Описав в тонах романтической иронии мир, невидимый зрителю, Булгаков только начал подходить к тому, что составляет сущность театра. Вторая часть романа должна была, судя по всему, повествовать о репетициях и премьере «Черного снега». Люди, родившиеся в снах драматурга, должны были ожить в волшебной коробочке. Истина, им угаданная, должна была быть освоена, присвоена и транслирована в зал множеством людей, бесконечно далеких от автора. Это коллективное освоение истины, эта груда человеческих зеркал, сначала дробящих единый образ правды, а потом собирающих и фокусирующих ее в магическом зеркале сцены, заключает в себе величие и силу театра. Они не устают поражать автора «Записок покойника». Подробнейшим образом воссоздав предрепетиционную суматоху, из которой, кажется, никогда ничего путного не выйдет, описав дрязги, скандалы и склоки, ералаш и неразбериху, Максудов выхватит среди прочих людей, толкущихся на сцене, отрешенную ото всех художницу из макетной: «Аврора Госье ходила по краю круга с измерительной рейкой, прикладывала ее к полу. Лицо Госье было спокойное, чуть печальное, губы сжаты. Светлые волосы Госье то загорались, точно их подожгли, когда она наклонялась к берегу рампы, то потухали и становились как пепел. И я размышлял о том, что все, что сейчас происходит, что тянется так мучительно, все получит свое завершение…»

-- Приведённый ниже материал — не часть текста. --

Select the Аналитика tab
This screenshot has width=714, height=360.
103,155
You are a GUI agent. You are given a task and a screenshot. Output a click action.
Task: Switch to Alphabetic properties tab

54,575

Тема луча света, шарящего в темноте зала в поисках своего объекта, тема рампы, заливающей сцену «теплой живой волной света», одна из самых поэтических и внутренне значительных тем книги о театре. Искусство пробивается сквозь затхлый быт и «организационные неполадки», призывает и вытаскивает на свет все лучшее в человеке-творце. Слезы восторга от высокой игры оправдывают удушье закулисья. Светлое видение Авроры Госье предвещает искупление всех страданий драматурга.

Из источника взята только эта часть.